Table charges and otoshi. Many bars and izakayas charge a seating fee (usually ¥300 to ¥500) that comes with a small appetizer dish you didn’t order. This is the otoshi and it’s standard practice, not a scam. Think of it as a cover charge that comes with a bonus snack. It’ll appear on your bill automatically. Standing bars (tachinomi) usually skip this, which is one reason they’re cheaper.

Safety. Tokyo is one of the safest major cities in the world, and that extends to nighttime. You can walk through any neighborhood at 3am without serious concern. The main risks aren’t violent crime — they’re financial. Bill inflation at dodgy bars in Kabukicho and Roppongi is the biggest threat to your wellbeing. Second to that is the risk of simply spending more than you intended, because the drinks keep flowing and nobody’s cutting you off. Set a cash budget for the night and leave your credit card at the hotel if you don’t trust yourself.

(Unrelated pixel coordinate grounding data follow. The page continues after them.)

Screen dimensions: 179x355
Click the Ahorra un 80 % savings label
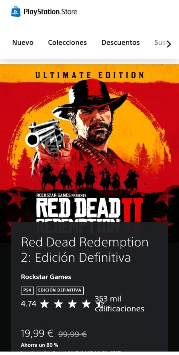[x=39, y=345]
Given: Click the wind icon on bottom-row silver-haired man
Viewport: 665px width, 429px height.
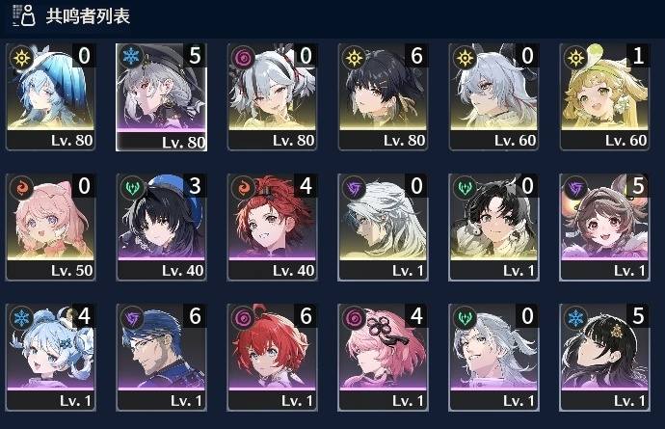Looking at the screenshot, I should [465, 317].
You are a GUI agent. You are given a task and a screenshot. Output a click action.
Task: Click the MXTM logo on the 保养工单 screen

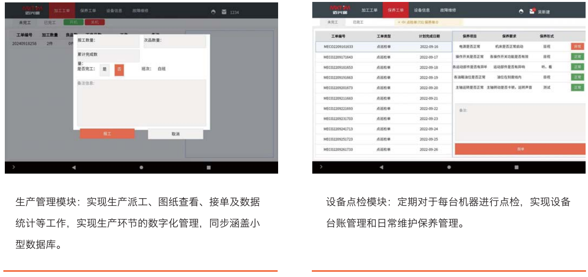pyautogui.click(x=339, y=10)
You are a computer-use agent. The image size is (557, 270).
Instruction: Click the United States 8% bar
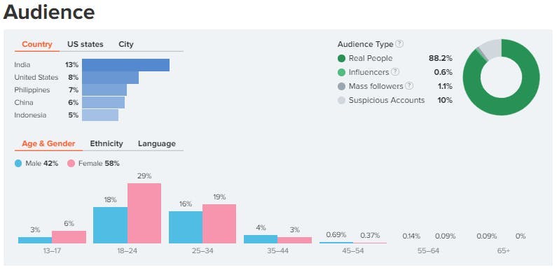(x=110, y=78)
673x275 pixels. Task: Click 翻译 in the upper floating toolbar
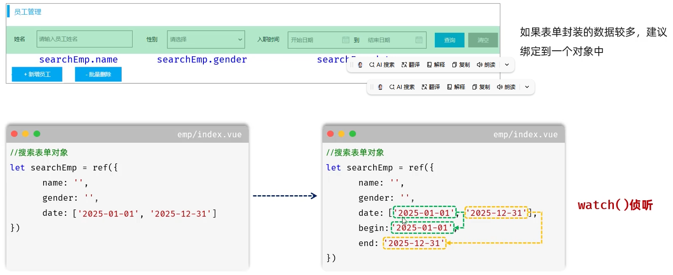pos(411,65)
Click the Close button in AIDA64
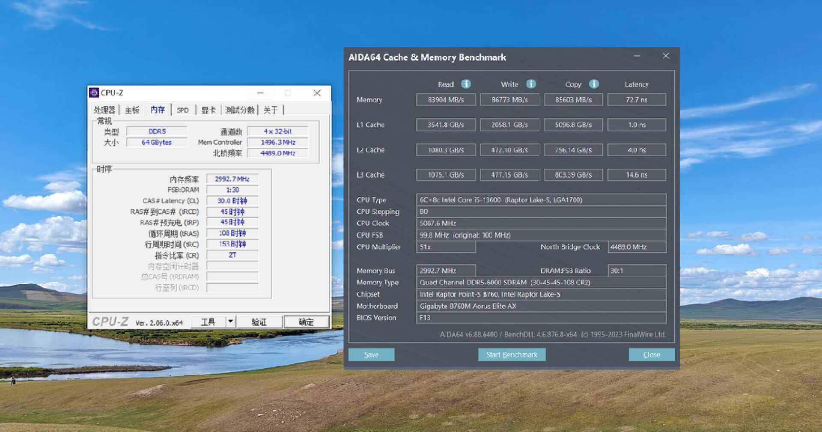Screen dimensions: 822x432 pos(651,355)
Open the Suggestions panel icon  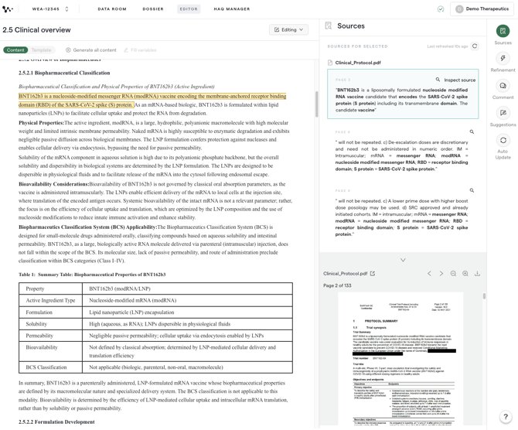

Japan is still heavily cash-based for nightlife anyway.

And drink spiking, while rare, has been reported at some Roppongi bars — particularly the ones you’d be led to by touts. Stick to places you chose yourself, watch your drink, and you’ll be fine. Standard advice that applies in any city, but worth repeating.

Food tours are worth considering if you want a structured introduction to the eating and drinking side of Tokyo nightlife. A good guide will take you to places you’d never find on your own and handle all the ordering and cultural navigation. We’ve reviewed Tokyo’s best food tours separately if you want to compare options.

For more general trip planning, Go Tokyo has current event listings and seasonal information that can help you figure out what’s happening on the nights you’ll be in town. And if you’re putting together a full itinerary, our Tokyo travel guide covers the daytime side of things that you’ll need to balance against your nightlife plans.

One final thought. The best nights out in Tokyo aren’t the ones where you have a rigid plan. They’re the ones where you start with one idea — Golden Gai, maybe, or a specific izakaya you read about — and then let the night pull you somewhere unexpected. A bartender recommends a place two streets over. Someone at the counter invites you to join them at a club. You stumble on a tiny ramen shop at 4am that isn’t in any guidebook. Tokyo rewards the people who stay out late and stay open to whatever happens next. That’s the whole point.